■ The problem
Please state, from the account of Alison, the place and year of her birth.

Long-term patient who suffered every conceivable abuse and neglect
Alison was born in 1942 in Auckland. At three years old, she became extremely ill with a rare form of chickenpox that caused inflammation to her brain. The inflammation caused high temperatures, loss of consciousness and seizures. She nearly died. Alison was told this caused her brain damage.
In 1945, Alison was three years old and was sent to Lillian Smith’s Health Farm in Takapuna. Soon after that she was sent to various institutions including Kingseat Hospital in Auckland, Auckland Mental Hospital (Carrington), various boarding homes and rest homes, and later assisted living facilities. Alison has never had a mental illness.
Alison came from a very wealthy family, but she says that did not do them any good. She says her father had a shocking and uncontrollable temper. Alison was physically abused by both her father and her mother when she was little. She used to run to an older lady next door, where she felt safe. Her father told her she was going to a girls’ boarding school when he dropped her off at Kingseat at eight years old. He later told her that it was her fault she was in a psychiatric hospital because of “rotten behaviour”. Her mother told her that she was the hospital’s responsibility, not her parents’ responsibility. Alison was always in wards with adult patients at Kingseat, not other children.

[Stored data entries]

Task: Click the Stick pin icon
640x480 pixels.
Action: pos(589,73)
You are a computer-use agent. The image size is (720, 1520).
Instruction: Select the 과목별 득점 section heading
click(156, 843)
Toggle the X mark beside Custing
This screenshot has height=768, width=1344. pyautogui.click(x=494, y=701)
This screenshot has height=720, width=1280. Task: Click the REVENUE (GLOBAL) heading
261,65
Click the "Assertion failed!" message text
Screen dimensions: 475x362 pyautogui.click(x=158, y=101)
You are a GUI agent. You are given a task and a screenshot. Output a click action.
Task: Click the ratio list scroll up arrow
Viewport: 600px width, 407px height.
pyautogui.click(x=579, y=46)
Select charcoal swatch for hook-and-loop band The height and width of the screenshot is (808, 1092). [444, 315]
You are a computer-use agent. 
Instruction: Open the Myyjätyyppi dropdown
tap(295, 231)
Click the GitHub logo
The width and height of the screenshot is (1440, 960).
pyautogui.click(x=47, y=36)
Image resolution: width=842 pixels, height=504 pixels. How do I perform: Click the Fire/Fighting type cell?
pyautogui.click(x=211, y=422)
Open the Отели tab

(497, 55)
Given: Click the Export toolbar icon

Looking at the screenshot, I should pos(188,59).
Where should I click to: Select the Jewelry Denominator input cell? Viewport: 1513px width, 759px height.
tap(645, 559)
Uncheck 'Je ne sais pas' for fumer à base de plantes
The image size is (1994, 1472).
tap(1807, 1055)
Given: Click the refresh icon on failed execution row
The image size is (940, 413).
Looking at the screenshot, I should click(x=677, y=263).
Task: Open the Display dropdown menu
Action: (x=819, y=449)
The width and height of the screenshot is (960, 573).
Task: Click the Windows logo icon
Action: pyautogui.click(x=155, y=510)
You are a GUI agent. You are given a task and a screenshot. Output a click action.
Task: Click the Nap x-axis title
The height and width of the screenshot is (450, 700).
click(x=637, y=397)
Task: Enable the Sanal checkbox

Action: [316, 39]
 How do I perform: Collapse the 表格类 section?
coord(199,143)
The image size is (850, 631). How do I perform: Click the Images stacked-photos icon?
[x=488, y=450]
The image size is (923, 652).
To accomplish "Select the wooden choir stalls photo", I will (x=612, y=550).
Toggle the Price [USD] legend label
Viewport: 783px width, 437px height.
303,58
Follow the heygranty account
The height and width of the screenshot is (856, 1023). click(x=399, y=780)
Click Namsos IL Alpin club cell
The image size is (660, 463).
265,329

■ Solution for this task
Alison was born in Auckland in 1942.